We need touch to thrive
Another thing I learned: babies which are touched a lot physically, grow up to be more courageous, bigger, and stronger. They did studies where monkeys were raised with physical touch, and without physical touch. The monkeys raised with physical touch grew up to be more confident, assertive, and bigger. The monkeys raised without physical touch were much smaller, anxious, and timid.
I’m not sure why this is — but I can say from my personal experience, the more I interact with people physically, the better my mood, and the closer I feel with others.
For example, I know that when meeting someone for the first time, even shaking their hand will quickly help me build a bond with them.
I know that even after I meet people for the first time, say goodbye, and give them a hug — I feel more connected with them.
Fist-bumps all around
When I’m even shooting street photography — I’ve found physical touch to be a huge advantage.
For example, when I approach a stranger that I want to photograph — I usually extend my hand (like about to give a handshake) and introduce myself. 99% of people shake my hand back. And once I ask for permission to make their portrait, they are much more likely to say “yes” (than if they didn’t shake my hand).
Similarly, after I’ve taken someone’s photo (with permission) I will give them a (gentle/subtle) hand on their shoulder or pat on the back, and I give them a huge smile and tell them: “thank you.” I always get a generous smile back, and also often another pat (on my back).
Physical touch in street photography
So if you want to shoot “street portraits” with permission — try to figure out ways you can incorporate more physical touch to your photography. Shake hands. Give high fives. Give fist-bumps (one of my favorites). Give a gentle pat on the back, or hand on the shoulder, while saying ‘thank you.’
Or even in candid photography — take a photo of someone with permission, then say “thank you” while gently touching their shoulder. I know this sounds weird, but it has worked with about 95% effectiveness (in a positive way) with me. I saw my friend Gareth Jones do it first in Amsterdam, and he had great success— and I stole the idea from him.
How to incorporate more physical touch into your life
And also in your personal life, see how you can incorporate more physical touch, to become closer to others, and more confident. Hug your kids more. Kiss your partner more. Embrace your friends and family.
Give strangers high-fives, fist-bumps, or introduce yourself by shaking their hand.

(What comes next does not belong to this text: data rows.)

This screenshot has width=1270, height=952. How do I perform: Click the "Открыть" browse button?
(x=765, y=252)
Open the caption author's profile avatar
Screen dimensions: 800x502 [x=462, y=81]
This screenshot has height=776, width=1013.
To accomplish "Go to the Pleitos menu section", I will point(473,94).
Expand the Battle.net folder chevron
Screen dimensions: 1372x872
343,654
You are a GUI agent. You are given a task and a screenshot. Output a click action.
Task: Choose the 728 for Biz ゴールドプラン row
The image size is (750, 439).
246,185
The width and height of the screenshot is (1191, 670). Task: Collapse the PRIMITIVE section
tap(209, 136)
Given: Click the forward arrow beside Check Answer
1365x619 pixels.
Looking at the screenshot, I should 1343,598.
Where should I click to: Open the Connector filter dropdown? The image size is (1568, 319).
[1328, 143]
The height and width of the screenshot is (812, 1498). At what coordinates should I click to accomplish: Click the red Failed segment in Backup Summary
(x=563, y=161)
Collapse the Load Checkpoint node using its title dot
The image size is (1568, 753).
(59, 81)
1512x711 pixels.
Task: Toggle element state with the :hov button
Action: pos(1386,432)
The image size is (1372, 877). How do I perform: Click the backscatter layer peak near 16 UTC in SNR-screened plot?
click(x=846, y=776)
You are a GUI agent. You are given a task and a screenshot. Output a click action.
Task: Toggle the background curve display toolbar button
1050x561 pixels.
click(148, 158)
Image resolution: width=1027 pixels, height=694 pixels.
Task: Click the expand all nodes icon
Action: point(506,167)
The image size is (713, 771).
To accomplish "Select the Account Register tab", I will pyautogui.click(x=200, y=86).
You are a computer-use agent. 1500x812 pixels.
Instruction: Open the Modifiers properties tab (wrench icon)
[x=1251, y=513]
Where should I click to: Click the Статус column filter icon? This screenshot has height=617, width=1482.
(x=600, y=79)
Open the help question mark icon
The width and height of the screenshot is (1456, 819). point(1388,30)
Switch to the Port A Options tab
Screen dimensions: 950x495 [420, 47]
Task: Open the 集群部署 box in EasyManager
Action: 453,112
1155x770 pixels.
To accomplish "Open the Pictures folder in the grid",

We all crave more physical touch (both sexually and non-sexually). But I would argue that sexual physical touch is a bit overrated and over-hyped in our society. Many of us just want some more non-sexual physical touch in our lives.
Apparently our skin is the biggest organ — and the sensation we get from physical touch or a “haptic” response is what makes us such precise creatures. The sensation we get from writing a hand-written letter, painting a picture, or clicking the shutter of our camera.
The more physical we are with others, the closer we will be with others (physically, emotionally, and spiritually).